It doesn’t matter what you or i think. Hell it doesn’t if matter what’s true or not. What matters is what the people in power think/do and what they think is what Fareed is articulating. Ultra bearish for BTC in short to medium term.
There's a certain logic to that i.e. it doesn't matter what you or I think. I'll give you that.
However, let me just say something about the 'main stream media' that Fareed is very much a part of. I hated everything about the yanks previous administration yet I hate to admit that they were right to call out the main stream media (even if what they called them out on specifically a lot of the time were the wrong things). Today we had a bitcoin 'opinion' piece in the NYT from some clown from Cornell who trotted out what you trotted out the other week i.e. bitcoin transactions cost too much and they're too slow. You had an excuse - in that you got your information from clowns like him. He knows better - and didn't even mention lightning network. The Economist did exactly the same thing a couple of days beforehand. Then we had the BBC last week seek comment from someone who's representative of a bitcoin clone project rather than bitcoin core. Whilst they edited their article once the pressure came on them, it's not good enough from sources that we've all been led to believe for donkeys years to be authoritative. All this to say that sure these still are authoritative - but their influence is going one direction and one direction only. Among a younger demographic, they don't rate them - not in any way, shape or form. All that to say - that I couldn't give a toss about Fareed's view. I feel sorry for anyone who doesn't know any better and is hoodwinked into consuming their content unquestioningly.
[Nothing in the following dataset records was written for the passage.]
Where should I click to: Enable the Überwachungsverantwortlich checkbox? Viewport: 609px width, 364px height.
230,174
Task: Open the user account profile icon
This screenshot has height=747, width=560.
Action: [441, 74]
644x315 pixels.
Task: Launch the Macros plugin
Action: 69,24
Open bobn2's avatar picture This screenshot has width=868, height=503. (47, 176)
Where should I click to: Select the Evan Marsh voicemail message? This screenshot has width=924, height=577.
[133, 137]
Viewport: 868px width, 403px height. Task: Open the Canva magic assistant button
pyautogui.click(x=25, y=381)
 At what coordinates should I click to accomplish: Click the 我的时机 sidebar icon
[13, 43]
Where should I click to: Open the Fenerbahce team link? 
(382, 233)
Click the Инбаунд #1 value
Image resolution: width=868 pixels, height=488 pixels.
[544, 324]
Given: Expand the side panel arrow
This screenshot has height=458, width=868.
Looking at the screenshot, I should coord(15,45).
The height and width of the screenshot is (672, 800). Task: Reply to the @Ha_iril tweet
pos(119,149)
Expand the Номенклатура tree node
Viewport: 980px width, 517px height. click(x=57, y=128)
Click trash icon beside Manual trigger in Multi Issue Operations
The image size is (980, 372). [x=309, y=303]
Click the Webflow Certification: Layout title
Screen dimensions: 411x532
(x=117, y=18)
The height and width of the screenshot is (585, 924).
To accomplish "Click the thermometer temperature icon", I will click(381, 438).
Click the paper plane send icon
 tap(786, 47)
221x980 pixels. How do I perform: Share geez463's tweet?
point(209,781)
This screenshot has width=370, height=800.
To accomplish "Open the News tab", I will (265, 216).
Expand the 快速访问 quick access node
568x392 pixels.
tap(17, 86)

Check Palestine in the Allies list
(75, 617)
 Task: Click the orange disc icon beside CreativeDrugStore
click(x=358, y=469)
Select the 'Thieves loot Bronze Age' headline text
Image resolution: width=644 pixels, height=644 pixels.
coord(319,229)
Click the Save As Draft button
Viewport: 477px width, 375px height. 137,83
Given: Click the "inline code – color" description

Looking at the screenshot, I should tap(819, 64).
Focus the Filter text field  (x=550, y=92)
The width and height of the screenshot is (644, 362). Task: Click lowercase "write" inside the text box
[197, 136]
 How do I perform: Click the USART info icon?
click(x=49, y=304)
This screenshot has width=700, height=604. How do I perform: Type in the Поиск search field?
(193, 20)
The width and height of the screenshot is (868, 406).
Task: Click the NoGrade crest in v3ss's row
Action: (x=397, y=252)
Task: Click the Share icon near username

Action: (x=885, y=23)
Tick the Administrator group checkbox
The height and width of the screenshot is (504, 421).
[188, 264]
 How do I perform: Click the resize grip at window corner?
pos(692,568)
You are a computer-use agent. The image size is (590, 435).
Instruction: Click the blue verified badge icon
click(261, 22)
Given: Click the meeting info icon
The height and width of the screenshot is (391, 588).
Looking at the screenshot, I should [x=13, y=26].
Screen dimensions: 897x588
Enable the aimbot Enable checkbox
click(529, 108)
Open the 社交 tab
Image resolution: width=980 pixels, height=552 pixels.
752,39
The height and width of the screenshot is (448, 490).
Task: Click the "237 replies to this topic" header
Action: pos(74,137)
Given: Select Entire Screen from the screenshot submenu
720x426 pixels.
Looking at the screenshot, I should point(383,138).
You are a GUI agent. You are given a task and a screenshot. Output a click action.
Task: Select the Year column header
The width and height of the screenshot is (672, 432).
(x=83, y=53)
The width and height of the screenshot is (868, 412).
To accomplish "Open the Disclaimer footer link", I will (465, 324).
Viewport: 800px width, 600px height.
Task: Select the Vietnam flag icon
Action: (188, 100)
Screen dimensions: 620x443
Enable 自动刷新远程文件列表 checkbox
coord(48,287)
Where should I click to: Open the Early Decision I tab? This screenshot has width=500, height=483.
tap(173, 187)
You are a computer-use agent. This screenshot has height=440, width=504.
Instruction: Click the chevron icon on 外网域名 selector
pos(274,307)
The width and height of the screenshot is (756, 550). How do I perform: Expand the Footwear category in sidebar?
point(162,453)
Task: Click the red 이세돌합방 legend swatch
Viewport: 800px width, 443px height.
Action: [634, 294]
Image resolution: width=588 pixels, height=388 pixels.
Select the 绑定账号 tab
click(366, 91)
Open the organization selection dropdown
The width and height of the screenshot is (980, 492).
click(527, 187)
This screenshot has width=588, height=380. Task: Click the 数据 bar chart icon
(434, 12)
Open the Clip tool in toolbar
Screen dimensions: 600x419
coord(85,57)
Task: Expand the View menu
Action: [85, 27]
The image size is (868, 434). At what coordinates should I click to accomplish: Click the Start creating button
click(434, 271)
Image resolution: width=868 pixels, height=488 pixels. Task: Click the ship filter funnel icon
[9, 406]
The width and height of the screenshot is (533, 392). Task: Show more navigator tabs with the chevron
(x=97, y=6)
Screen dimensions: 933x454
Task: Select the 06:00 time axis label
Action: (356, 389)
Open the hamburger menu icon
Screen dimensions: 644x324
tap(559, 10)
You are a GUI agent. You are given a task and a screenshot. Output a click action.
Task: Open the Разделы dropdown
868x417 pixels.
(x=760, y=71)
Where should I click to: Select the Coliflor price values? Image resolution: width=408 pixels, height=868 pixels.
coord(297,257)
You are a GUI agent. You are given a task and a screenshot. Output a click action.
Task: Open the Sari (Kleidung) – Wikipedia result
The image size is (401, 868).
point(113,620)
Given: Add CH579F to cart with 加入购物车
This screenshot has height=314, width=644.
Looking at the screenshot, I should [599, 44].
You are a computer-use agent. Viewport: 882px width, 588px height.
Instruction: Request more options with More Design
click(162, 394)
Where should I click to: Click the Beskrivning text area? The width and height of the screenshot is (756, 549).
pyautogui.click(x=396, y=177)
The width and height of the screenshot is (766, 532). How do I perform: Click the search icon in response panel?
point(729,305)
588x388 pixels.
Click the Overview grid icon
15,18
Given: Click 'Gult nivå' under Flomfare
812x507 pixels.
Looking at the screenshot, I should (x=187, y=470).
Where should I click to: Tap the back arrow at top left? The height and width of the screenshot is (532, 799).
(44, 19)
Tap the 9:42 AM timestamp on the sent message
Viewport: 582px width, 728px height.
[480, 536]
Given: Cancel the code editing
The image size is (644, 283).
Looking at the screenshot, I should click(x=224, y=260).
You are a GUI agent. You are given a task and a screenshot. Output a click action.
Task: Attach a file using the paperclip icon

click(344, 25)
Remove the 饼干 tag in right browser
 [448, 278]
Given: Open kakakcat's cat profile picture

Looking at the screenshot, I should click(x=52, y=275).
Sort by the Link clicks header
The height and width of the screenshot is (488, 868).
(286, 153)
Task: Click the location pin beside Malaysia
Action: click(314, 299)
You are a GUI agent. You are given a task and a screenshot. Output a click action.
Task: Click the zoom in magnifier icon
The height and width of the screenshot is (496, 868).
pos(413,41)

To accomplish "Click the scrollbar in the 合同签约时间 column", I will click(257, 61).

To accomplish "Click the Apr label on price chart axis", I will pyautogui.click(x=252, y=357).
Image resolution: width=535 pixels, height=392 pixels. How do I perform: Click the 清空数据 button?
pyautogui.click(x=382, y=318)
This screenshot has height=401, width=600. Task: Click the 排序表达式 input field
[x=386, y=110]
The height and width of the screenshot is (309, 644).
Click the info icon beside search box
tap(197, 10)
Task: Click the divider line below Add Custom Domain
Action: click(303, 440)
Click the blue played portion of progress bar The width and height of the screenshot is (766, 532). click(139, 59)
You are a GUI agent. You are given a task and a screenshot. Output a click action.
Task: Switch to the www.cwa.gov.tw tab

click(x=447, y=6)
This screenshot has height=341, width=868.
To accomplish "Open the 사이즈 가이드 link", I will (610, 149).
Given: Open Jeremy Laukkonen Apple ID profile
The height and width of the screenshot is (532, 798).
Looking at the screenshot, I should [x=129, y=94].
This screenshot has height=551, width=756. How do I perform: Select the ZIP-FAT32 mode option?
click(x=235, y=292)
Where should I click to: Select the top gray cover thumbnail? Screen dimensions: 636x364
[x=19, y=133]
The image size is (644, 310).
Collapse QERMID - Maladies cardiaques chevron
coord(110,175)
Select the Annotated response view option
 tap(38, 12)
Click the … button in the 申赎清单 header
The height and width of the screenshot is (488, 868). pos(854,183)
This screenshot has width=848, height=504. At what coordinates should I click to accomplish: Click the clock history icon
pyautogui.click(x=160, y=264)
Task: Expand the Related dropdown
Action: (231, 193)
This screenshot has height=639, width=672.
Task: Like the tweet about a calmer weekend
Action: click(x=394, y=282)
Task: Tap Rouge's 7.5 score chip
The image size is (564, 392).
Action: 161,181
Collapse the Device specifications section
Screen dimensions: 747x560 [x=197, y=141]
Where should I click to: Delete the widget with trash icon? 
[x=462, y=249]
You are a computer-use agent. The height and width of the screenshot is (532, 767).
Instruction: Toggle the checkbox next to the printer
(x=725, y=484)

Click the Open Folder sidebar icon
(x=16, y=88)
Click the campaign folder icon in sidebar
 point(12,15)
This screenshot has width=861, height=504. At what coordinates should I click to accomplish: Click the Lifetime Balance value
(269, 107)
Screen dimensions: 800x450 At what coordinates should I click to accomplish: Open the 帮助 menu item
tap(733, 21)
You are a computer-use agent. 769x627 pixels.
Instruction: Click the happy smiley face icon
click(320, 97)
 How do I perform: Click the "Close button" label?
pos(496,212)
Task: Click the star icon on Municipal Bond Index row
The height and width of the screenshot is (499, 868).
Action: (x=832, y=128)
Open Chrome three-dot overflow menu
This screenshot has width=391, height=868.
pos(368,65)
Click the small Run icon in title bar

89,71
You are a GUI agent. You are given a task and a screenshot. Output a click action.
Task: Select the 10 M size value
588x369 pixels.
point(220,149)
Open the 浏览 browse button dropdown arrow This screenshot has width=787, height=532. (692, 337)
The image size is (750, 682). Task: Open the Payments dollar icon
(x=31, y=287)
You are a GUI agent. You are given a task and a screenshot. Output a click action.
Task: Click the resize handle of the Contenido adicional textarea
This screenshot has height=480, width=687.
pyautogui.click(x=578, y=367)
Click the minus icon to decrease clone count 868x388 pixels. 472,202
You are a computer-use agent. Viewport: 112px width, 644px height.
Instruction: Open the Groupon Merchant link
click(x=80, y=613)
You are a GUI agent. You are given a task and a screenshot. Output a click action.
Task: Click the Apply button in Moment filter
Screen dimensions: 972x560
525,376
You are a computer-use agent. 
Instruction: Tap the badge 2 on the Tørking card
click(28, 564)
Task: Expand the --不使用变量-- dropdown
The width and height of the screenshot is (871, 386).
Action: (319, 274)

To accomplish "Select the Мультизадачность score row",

Now getting to the powers that be. First off, the SEC set out their program for the rest of the year today and bitcoin/crypto doesn't feature - so there's that. Granted, multiple agencies are implicated so it doesn't mean that there still can't be something but it won't come from the SEC. There are plenty of things that a government can do - but it's another thing entirely as regards whether it makes any sense. That brings us all the way back to the same discussion. You don't think there's anything in this and I believe the complete opposite.
Back in 1991, the law had to be changed in the US to actually make it legal for people to use/access the internet. Imagine if they didn't change that? They won't be able to neuter bitcoin without neutering all decentralised crypto - and when they do that, those innovators - who are more mobile now than ever before - will simply up sticks and leave the US - simple as that. There's no way they will pull the trigger. I think the Europeans are culturally more likely to want to do that - but it must be playing on their minds how Europe fared vs. the US in the last innovative wave.
So getting right back to where we started, of course it doesn't matter what we think in terms of how things play out. However, we have differing interpretations of what's likely to happen. Yours is an extremely bearish view re. bitcoin. Mine is a guarded bullish view (guarded in that we may have some setbacks - but I still believe that it will continue to develop over the longer haul). Opinions are two a penny - but I guess we'll get to find out soon enough.
On another note, you've joined this discussion more recently but one of the key moments in 2020 relative to bitcoin was Paul Tudor Jones' investors letter - where he set out the case to take a small position in bitcoin. Earlier today,
he set out the rationale as to why he's now moved from a 1% position to 5%.
stating:
"Bitcoin is math. And math has been around for thousands of years. Two plus two is going to equal four and it will for the next 2,000 years. I like the idea of investing in something that’s reliable, consistent, honest, and a hundred percent certain.”